EXERCISE INSTRUCTIONS
Say how many lines in the records contain "pixels". The reply must consist of the number alone.

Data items
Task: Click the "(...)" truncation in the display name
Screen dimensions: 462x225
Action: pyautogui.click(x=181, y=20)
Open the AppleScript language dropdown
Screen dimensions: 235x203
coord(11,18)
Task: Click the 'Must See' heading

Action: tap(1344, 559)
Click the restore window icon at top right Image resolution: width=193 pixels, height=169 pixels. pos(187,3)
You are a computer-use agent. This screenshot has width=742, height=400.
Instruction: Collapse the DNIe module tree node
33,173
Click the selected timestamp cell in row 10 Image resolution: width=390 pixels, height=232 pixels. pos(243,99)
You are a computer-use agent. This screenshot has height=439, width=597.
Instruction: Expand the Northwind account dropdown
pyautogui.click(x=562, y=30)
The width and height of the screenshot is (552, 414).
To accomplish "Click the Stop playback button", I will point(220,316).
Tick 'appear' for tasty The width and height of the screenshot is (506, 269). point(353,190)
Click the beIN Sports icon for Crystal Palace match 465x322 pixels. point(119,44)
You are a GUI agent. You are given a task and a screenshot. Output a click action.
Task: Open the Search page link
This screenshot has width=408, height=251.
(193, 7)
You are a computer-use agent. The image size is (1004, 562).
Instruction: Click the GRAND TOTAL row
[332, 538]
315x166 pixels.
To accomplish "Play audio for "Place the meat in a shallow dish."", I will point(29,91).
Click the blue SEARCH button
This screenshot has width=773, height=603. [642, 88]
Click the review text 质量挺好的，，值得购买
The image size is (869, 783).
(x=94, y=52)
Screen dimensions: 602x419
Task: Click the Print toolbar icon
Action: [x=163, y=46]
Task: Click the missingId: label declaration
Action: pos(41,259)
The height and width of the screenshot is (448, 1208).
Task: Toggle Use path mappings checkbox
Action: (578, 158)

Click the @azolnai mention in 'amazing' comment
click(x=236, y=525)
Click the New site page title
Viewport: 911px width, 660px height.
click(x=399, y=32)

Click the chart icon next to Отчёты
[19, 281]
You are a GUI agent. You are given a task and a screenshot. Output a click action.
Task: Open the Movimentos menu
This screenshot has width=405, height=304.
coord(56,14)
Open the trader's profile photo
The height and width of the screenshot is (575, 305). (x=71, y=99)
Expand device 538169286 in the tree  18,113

EXPECTED ANSWER
4